Prediction of polyelectrolyte polypeptide structures using Monte Carlo conformational search methods with implicit solvation modeling

Many interesting proteins possess defined sequence stretches containing negatively charged amino acids. At present, experimental methods (X‐ray crystallography, NMR) have failed to provide structural data for many of these sequence domains. We have applied the dihedral probability grid‐Monte Carlo (DPG‐MC) conformational search algorithm to a series of N‐ and C‐capped polyelectrolyte peptides, (Glu)_(20), (Asp)_(20). (PSer)_(20), and (PSer‐Asp)_(10), that represent polyanionic regions in a number of important proteins, such as parathymosin, calsequestrin, the sodium channel protein, and the acidic biomineralization proteins.
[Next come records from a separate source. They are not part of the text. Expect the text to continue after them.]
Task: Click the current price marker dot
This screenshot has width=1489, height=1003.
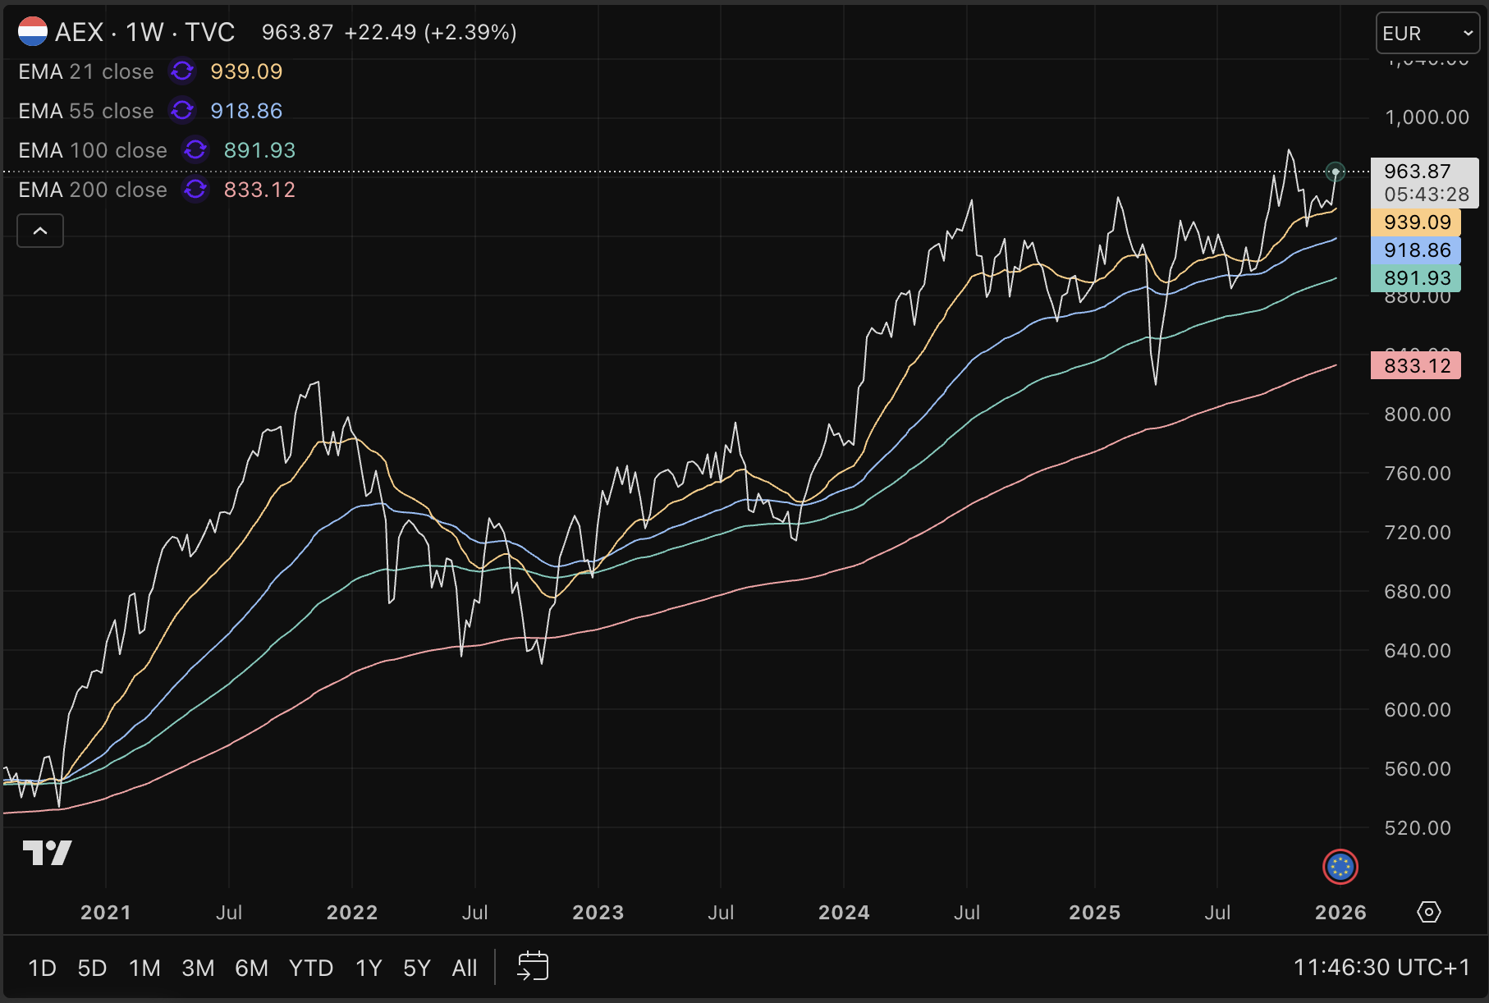Action: pos(1336,172)
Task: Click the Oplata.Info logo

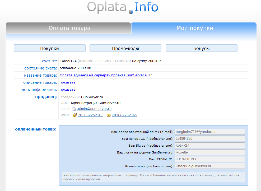Action: coord(123,7)
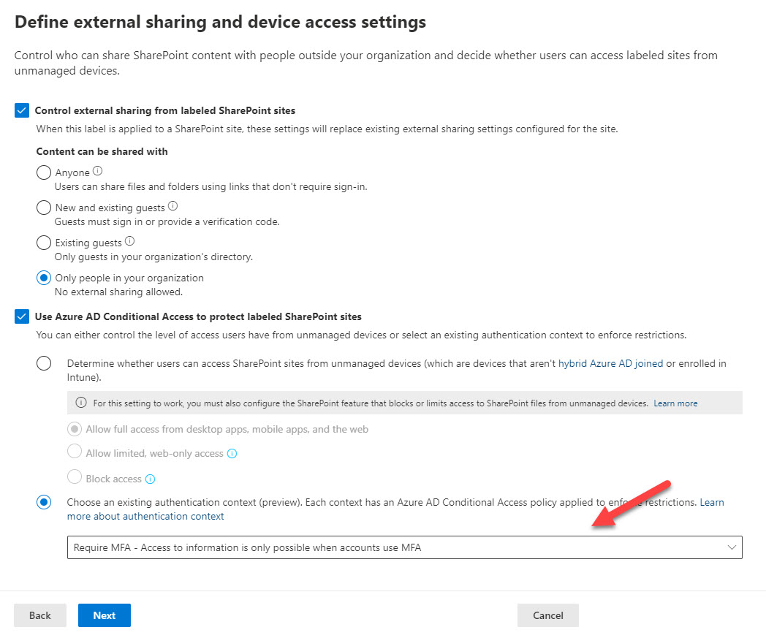
Task: Select the unmanaged devices access radio option
Action: 44,363
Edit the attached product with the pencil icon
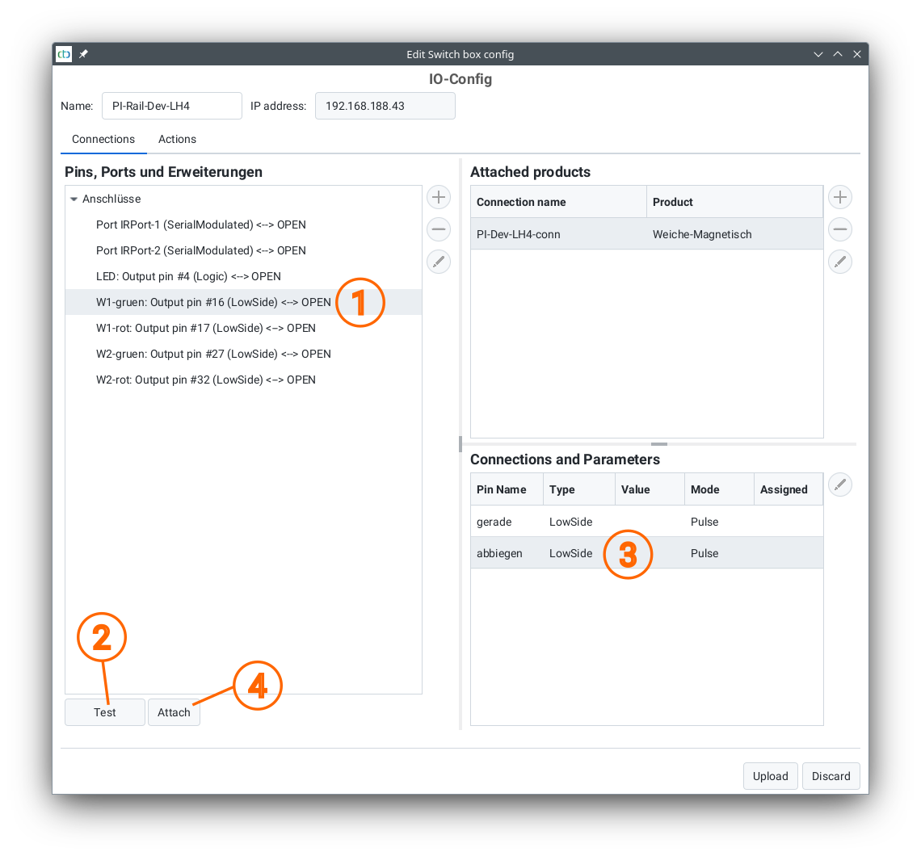 [x=840, y=262]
The atomic charges were estimated from charge equilibration and the valence and van der Waals parameters are from DREIDING. Solvation of the carboxylate and phosphate groups was treated using sodium counterions for each charged side chain (one Na^+ for COO^−; two Na for CO(PO_3)^(−2)) plus a distance‐dependent (shielded) dielectric constant, ϵ = ϵ_0R, to simulate solvent water. The structures of these polyelectrolyte polypeptides were obtained by the DPG‐MC conformational search with ϵ_0 = 10, followed by calculation of solvation energies for the lowest energy conformers using the protein dipole‐Langevin dipole method of Warshel.